**Exercise directions:** The entries that follow include a run beginning at the line with "Free Spins in Slots (15, 2020)" and ending at the line with "Honest Online Casinos (18, 2410)"; restate that run word for word and leave the rest out.

=-=-=-=-=

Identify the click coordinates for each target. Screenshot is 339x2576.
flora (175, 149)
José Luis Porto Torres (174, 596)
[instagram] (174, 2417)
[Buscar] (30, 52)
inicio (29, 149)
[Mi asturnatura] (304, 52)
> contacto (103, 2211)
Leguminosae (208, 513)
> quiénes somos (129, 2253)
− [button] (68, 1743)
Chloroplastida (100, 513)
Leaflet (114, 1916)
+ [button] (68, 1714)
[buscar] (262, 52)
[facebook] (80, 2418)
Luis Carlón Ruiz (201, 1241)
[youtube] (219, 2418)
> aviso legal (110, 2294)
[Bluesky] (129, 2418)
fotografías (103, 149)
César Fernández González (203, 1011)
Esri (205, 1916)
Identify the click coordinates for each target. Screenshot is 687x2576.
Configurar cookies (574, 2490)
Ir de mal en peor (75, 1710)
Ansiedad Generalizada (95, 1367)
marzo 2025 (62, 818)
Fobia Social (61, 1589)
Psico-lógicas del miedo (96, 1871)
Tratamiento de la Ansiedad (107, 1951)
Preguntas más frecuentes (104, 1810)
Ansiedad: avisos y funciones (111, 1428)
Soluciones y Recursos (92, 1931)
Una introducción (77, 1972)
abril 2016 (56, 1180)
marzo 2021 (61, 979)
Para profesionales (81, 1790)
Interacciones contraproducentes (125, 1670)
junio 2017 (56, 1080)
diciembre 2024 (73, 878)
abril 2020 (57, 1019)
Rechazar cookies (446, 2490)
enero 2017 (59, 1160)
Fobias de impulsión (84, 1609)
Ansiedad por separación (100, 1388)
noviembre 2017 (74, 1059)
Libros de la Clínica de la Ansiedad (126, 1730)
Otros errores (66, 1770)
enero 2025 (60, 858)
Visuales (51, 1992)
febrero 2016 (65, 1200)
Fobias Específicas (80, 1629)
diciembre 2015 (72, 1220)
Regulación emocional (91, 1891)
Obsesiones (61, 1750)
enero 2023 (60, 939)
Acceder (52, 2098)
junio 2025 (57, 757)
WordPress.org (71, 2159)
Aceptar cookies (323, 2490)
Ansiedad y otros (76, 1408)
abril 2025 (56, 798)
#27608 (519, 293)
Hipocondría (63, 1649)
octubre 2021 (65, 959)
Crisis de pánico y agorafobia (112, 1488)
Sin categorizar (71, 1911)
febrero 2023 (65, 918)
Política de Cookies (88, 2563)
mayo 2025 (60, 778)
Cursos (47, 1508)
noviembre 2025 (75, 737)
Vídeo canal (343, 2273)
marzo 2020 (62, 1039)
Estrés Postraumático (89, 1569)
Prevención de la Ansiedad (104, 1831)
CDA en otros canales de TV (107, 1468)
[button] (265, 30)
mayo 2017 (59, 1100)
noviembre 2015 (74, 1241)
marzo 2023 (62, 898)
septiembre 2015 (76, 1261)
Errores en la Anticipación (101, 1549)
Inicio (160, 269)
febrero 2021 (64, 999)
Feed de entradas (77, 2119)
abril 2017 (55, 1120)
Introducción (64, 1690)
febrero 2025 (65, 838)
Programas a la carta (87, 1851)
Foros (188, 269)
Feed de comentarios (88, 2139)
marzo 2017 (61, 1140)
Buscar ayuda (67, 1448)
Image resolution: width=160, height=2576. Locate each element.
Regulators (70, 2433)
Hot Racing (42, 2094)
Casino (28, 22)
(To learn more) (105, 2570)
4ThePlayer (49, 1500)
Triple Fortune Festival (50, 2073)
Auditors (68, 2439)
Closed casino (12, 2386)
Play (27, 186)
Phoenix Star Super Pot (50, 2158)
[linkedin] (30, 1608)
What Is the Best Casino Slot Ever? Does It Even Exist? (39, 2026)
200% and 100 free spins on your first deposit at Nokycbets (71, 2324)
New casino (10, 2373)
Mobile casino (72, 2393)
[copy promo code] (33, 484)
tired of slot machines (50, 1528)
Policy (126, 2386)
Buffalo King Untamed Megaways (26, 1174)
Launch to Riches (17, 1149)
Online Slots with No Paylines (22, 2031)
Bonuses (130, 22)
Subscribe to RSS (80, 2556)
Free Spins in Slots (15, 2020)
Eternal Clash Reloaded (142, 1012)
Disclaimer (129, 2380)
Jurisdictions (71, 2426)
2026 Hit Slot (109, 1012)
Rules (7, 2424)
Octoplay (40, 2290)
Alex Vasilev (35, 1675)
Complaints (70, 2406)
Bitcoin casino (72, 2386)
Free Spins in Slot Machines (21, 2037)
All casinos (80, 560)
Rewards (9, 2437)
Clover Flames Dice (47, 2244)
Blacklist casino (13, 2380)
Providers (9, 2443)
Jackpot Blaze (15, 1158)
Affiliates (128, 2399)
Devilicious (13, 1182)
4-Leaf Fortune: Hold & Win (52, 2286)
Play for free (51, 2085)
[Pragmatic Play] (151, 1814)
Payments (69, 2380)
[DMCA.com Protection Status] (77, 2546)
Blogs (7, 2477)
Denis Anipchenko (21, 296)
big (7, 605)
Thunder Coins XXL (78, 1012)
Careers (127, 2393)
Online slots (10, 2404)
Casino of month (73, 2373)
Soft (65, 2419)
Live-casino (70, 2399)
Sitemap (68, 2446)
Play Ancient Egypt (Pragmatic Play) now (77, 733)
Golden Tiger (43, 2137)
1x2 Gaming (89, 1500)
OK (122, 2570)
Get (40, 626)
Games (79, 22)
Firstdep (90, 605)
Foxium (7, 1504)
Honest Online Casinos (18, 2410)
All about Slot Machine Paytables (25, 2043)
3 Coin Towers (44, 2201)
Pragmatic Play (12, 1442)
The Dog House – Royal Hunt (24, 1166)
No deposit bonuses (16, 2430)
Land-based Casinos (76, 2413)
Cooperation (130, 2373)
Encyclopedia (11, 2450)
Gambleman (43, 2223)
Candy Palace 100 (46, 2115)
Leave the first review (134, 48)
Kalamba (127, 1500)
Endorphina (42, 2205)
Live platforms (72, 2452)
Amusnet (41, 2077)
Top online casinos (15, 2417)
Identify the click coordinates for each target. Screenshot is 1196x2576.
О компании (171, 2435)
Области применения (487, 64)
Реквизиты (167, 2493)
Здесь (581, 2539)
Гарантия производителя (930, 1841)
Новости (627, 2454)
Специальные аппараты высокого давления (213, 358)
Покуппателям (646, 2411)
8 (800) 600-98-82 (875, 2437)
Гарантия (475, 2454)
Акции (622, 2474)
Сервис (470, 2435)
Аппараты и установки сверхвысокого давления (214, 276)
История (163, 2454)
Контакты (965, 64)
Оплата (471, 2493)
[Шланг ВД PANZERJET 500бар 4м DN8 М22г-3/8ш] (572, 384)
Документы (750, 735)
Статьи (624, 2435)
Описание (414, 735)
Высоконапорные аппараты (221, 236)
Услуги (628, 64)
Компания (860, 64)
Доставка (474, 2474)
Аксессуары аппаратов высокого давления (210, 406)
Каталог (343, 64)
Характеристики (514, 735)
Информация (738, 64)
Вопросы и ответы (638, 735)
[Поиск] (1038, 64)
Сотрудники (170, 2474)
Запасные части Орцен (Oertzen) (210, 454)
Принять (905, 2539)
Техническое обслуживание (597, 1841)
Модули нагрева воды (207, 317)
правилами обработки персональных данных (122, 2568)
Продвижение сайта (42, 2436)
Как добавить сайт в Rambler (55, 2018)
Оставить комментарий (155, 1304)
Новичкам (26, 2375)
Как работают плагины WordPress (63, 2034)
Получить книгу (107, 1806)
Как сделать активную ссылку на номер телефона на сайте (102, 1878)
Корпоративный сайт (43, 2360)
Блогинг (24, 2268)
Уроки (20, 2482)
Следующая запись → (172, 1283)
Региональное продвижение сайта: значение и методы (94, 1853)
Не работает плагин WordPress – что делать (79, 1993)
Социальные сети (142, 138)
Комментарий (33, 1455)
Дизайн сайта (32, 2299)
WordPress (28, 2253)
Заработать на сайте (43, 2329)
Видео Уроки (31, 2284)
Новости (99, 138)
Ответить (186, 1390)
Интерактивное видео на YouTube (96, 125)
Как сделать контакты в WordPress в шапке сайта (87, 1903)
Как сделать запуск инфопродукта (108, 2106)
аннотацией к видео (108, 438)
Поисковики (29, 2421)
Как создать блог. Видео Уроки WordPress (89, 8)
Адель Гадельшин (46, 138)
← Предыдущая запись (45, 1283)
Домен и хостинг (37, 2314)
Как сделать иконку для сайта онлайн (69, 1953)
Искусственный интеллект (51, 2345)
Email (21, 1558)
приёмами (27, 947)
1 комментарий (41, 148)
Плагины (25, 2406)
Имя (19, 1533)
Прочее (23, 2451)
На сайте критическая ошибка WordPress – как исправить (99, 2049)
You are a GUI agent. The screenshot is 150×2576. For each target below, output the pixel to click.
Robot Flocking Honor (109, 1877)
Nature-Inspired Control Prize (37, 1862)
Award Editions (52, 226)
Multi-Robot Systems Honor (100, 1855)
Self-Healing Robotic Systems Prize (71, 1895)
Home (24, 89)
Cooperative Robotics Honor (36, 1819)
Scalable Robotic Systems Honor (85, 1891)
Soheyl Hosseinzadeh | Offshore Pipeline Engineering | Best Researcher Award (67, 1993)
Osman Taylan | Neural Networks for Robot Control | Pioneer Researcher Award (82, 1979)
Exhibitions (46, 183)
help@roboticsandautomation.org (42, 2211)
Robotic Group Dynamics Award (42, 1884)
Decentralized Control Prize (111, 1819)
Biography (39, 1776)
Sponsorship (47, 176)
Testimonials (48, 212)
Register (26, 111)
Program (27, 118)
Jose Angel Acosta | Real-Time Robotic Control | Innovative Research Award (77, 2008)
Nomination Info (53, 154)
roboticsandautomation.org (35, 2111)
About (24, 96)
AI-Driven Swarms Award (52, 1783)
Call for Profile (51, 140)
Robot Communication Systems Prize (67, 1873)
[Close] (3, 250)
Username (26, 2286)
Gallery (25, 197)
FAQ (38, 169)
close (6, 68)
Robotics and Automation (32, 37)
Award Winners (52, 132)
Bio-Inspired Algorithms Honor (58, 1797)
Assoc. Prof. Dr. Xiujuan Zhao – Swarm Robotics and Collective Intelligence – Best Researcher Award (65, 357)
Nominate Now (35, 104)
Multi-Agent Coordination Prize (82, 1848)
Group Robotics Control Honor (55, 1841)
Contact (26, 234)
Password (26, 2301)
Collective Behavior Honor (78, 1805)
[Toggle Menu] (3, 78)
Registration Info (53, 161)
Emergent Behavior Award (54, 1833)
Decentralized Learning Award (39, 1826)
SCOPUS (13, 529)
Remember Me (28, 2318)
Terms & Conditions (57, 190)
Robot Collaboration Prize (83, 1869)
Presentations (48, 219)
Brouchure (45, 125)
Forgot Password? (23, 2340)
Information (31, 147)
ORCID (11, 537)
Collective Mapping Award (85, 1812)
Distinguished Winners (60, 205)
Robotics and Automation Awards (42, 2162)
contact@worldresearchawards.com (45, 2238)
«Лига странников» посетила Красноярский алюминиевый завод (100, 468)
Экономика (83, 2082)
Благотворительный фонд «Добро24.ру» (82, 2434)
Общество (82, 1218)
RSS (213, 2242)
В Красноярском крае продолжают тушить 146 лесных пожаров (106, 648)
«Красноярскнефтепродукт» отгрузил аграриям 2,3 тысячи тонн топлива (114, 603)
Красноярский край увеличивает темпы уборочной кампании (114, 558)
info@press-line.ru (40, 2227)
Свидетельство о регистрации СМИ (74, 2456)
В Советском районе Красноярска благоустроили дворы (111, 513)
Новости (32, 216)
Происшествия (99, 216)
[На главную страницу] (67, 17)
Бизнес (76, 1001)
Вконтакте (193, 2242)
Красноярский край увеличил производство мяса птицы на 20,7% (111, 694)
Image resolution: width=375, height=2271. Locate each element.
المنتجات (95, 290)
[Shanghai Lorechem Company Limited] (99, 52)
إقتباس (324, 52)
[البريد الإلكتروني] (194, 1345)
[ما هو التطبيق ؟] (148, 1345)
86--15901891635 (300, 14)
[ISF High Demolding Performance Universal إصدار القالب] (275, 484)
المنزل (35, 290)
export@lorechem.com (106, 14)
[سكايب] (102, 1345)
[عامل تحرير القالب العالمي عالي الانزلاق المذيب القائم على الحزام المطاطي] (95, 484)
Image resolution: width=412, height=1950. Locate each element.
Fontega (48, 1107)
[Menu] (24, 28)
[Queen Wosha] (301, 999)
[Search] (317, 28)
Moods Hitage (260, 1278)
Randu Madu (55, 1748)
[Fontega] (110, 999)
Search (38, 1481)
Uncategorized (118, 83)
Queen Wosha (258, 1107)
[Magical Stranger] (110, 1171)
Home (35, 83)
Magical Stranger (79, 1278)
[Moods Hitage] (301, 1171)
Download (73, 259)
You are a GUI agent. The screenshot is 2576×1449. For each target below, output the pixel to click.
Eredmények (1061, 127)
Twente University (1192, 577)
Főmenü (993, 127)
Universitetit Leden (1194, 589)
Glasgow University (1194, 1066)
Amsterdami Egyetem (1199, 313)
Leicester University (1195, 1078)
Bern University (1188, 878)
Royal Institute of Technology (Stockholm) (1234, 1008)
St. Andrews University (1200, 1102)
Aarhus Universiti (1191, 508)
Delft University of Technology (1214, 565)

=-=-=-=-=

**Solution for this problem:**
Free Spins in Slots (15, 2020)
Eternal Clash Reloaded (142, 1012)
Disclaimer (129, 2380)
Jurisdictions (71, 2426)
2026 Hit Slot (109, 1012)
Rules (7, 2424)
Octoplay (40, 2290)
Alex Vasilev (35, 1675)
Complaints (70, 2406)
Bitcoin casino (72, 2386)
Free Spins in Slot Machines (21, 2037)
All casinos (80, 560)
Rewards (9, 2437)
Clover Flames Dice (47, 2244)
Blacklist casino (13, 2380)
Providers (9, 2443)
Jackpot Blaze (15, 1158)
Affiliates (128, 2399)
Devilicious (13, 1182)
4-Leaf Fortune: Hold & Win (52, 2286)
Play for free (51, 2085)
[Pragmatic Play] (151, 1814)
Payments (69, 2380)
[DMCA.com Protection Status] (77, 2546)
Blogs (7, 2477)
Denis Anipchenko (21, 296)
big (7, 605)
Thunder Coins XXL (78, 1012)
Careers (127, 2393)
Online slots (10, 2404)
Casino of month (73, 2373)
Soft (65, 2419)
Live-casino (70, 2399)
Sitemap (68, 2446)
Play Ancient Egypt (Pragmatic Play) now (77, 733)
Golden Tiger (43, 2137)
1x2 Gaming (89, 1500)
OK (122, 2570)
Get (40, 626)
Games (79, 22)
Firstdep (90, 605)
Foxium (7, 1504)
Honest Online Casinos (18, 2410)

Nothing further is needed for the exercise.